#### YOUR GOAL
Return only the lines of the data below from the line with "Image resolution: width=1884" up to and including the line with "the График работы", exactly as written, with the pictures omitted.

#### RECORDS SUPPLIED
------------------------
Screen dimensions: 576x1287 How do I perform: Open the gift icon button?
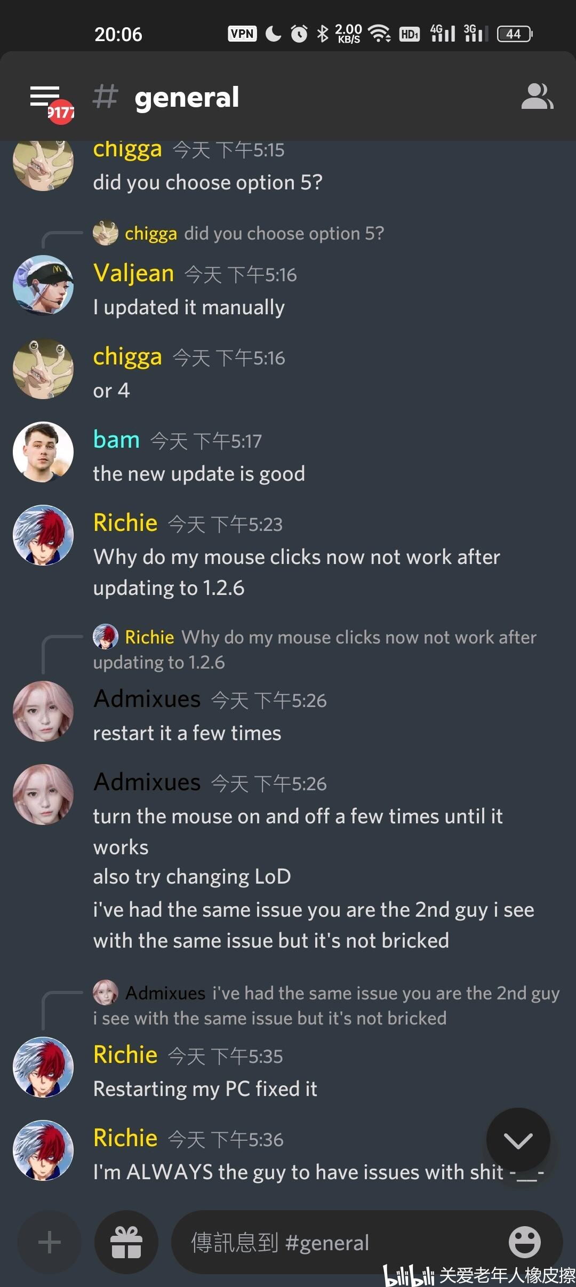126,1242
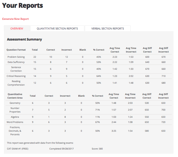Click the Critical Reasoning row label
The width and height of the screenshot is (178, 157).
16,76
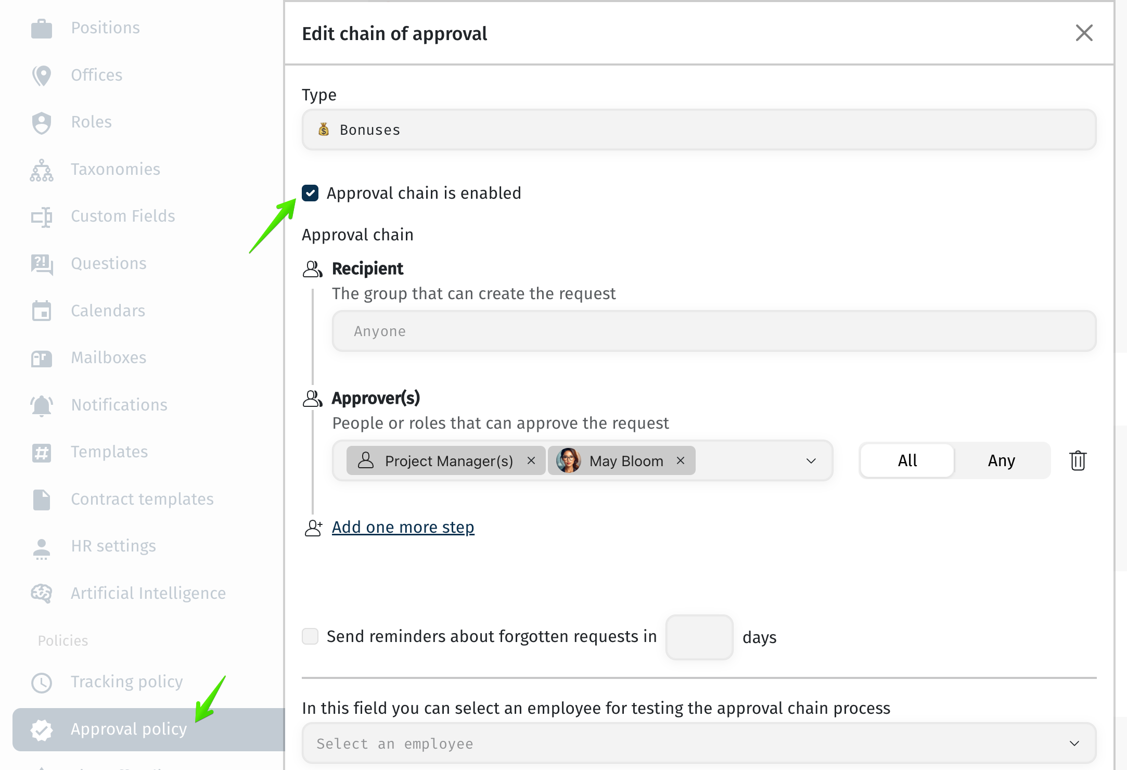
------------------------
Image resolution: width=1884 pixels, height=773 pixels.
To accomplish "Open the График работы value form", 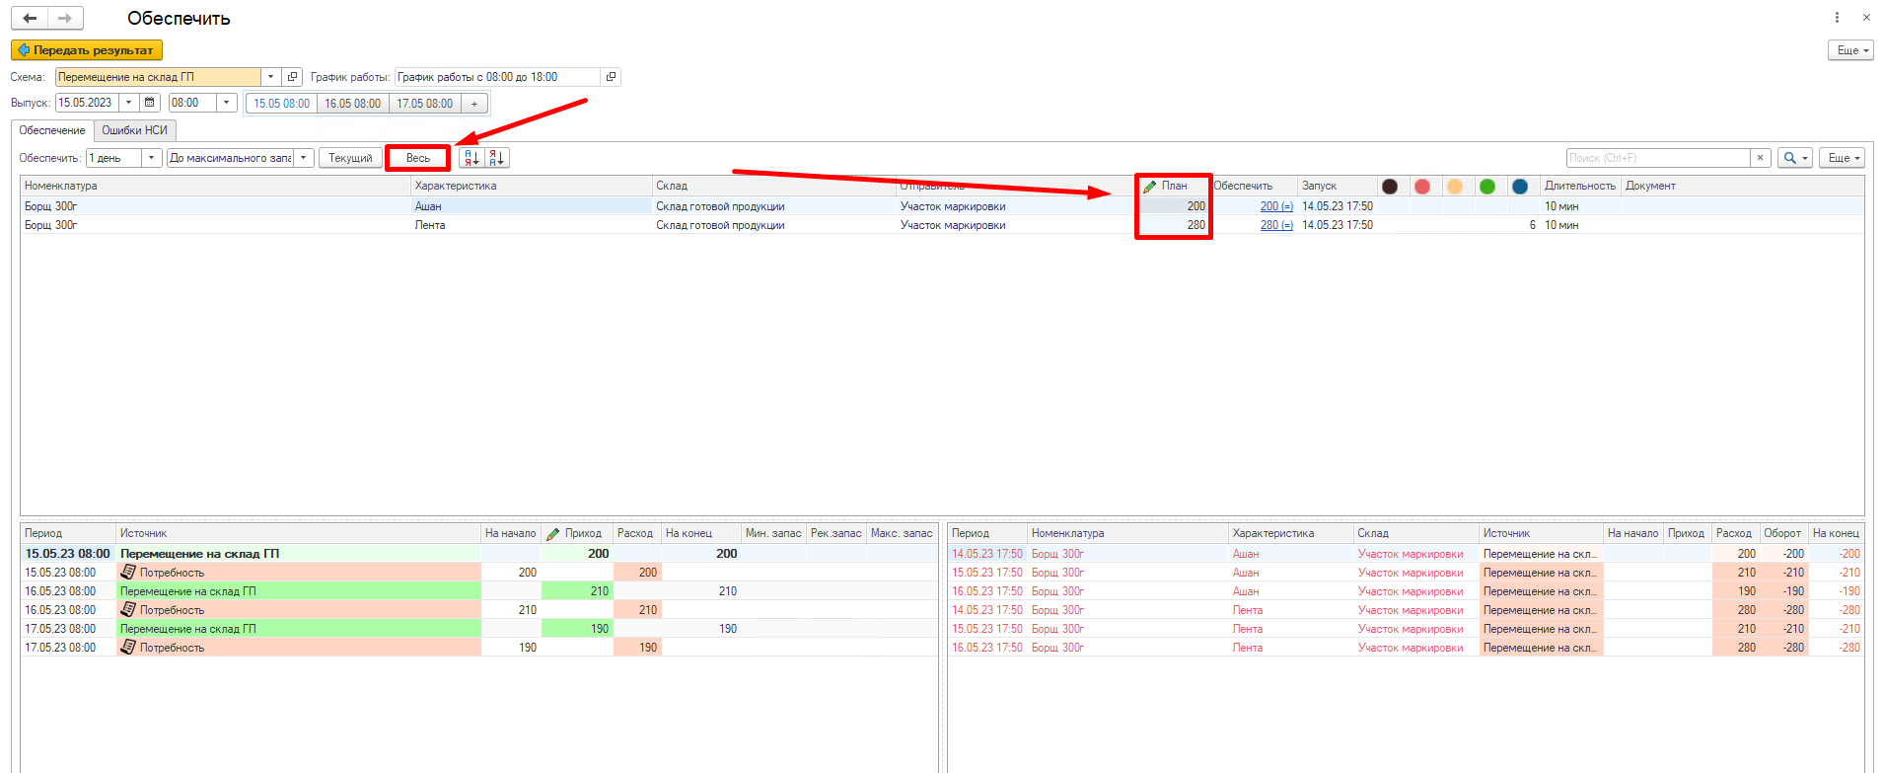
------------------------
#### RESPONSE FOR THIS EXERCISE
Image resolution: width=1884 pixels, height=773 pixels.
To accomplish "Open the График работы value form", 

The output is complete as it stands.